Problem
From the listing that follows, report the number of lines with the word "This" in them, and no other output.

-- Material provided follows --

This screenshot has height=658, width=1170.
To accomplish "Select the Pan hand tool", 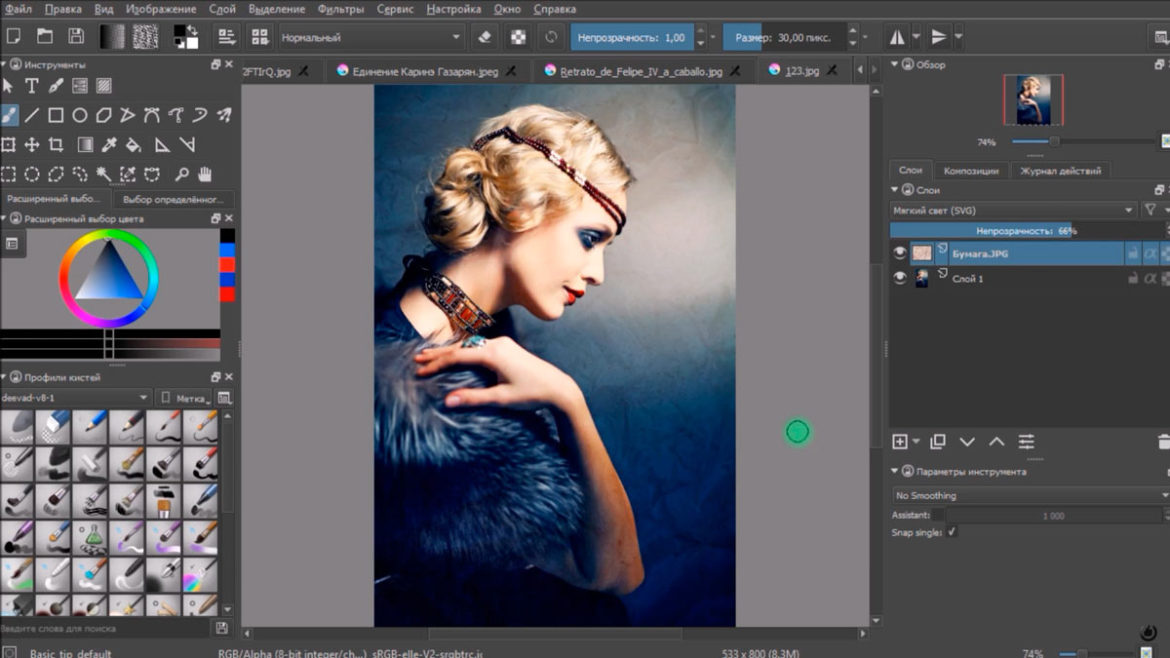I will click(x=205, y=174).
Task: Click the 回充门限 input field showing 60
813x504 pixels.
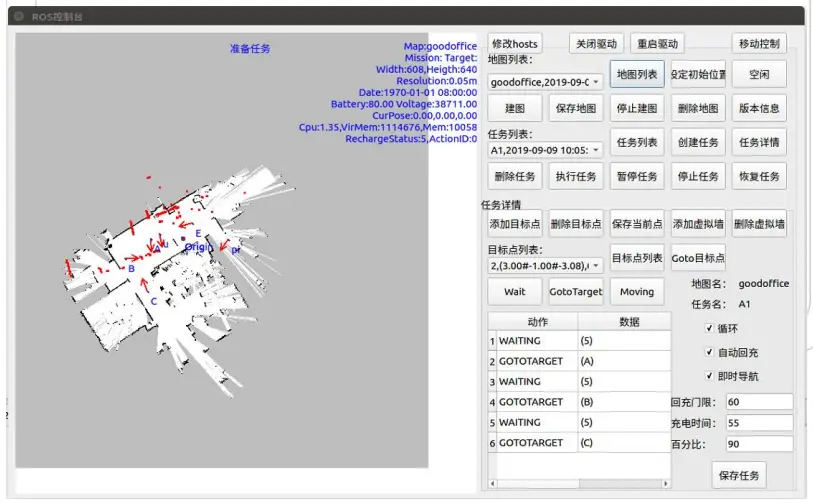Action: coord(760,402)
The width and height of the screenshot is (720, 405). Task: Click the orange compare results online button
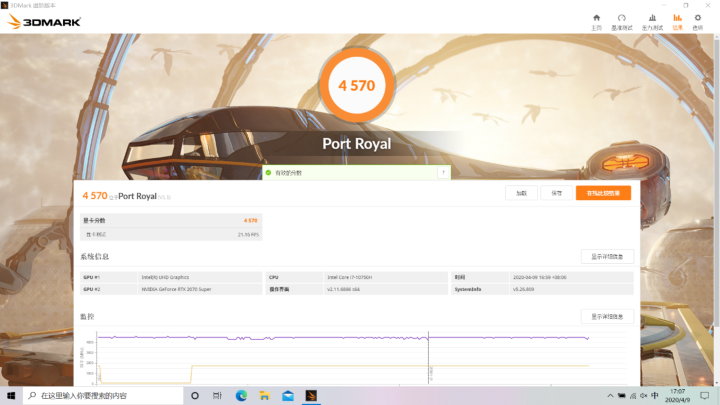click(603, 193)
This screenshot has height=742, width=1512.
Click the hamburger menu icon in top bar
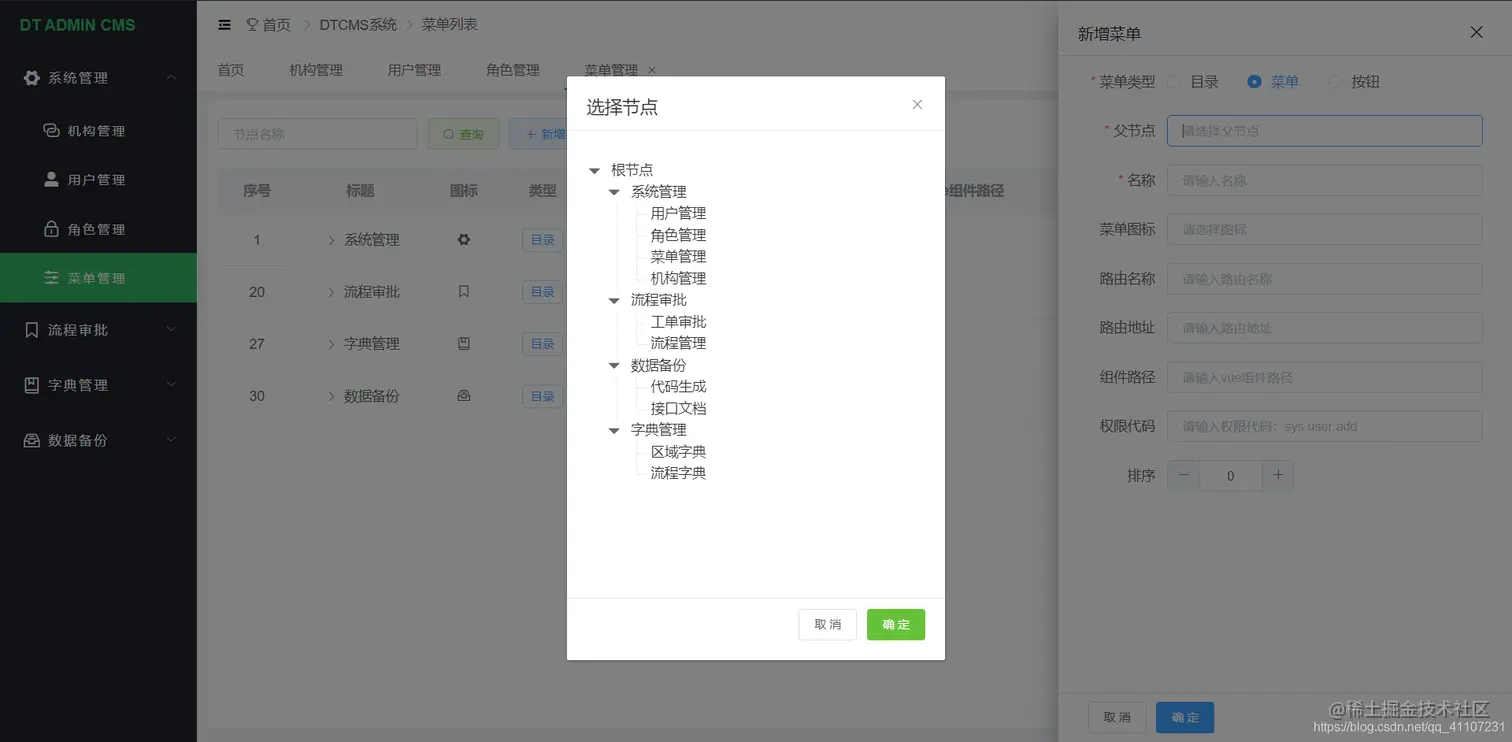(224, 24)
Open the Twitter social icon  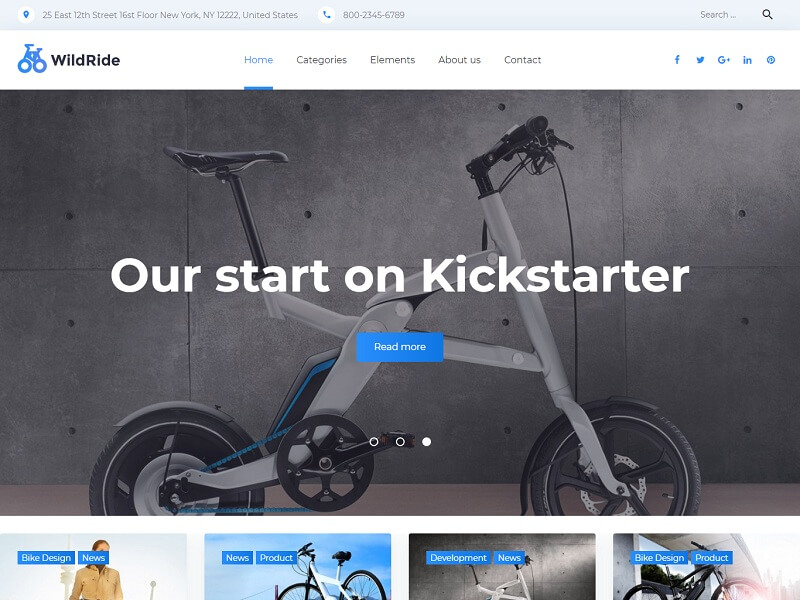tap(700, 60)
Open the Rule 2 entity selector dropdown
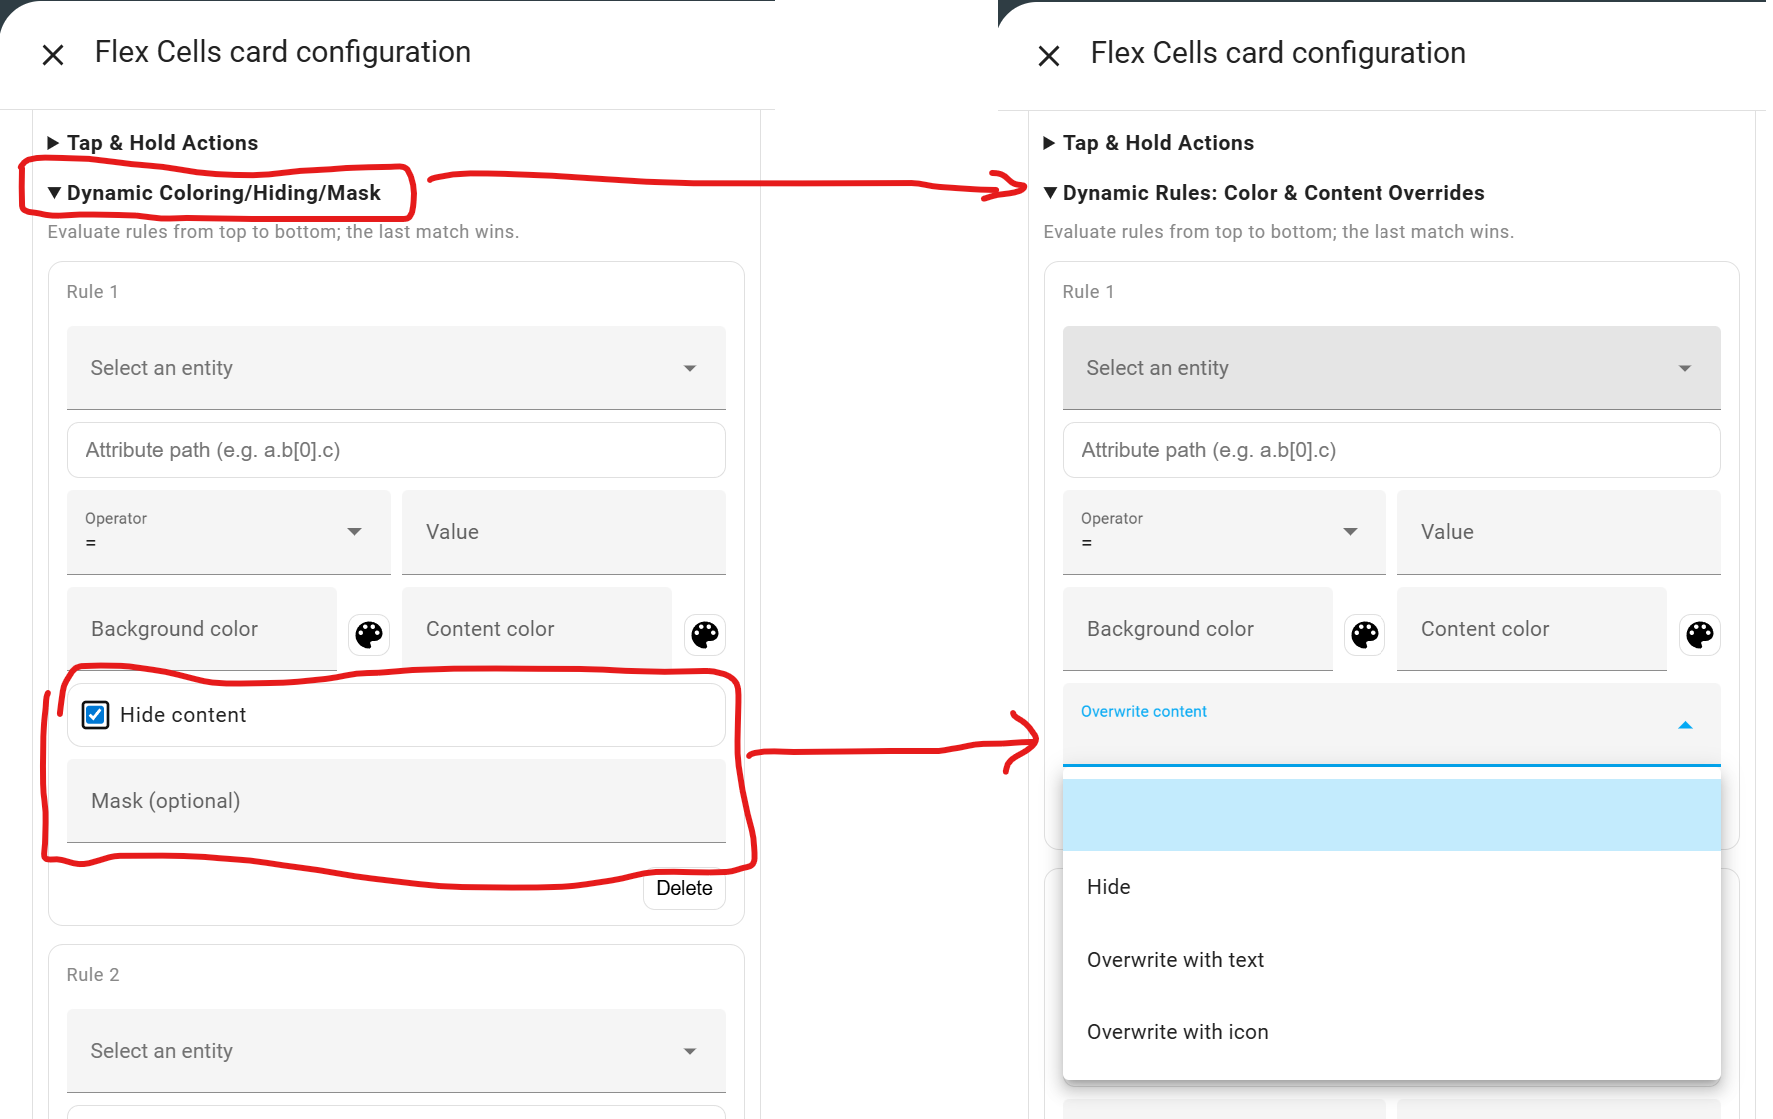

-- Material provided concluded --

Task response
2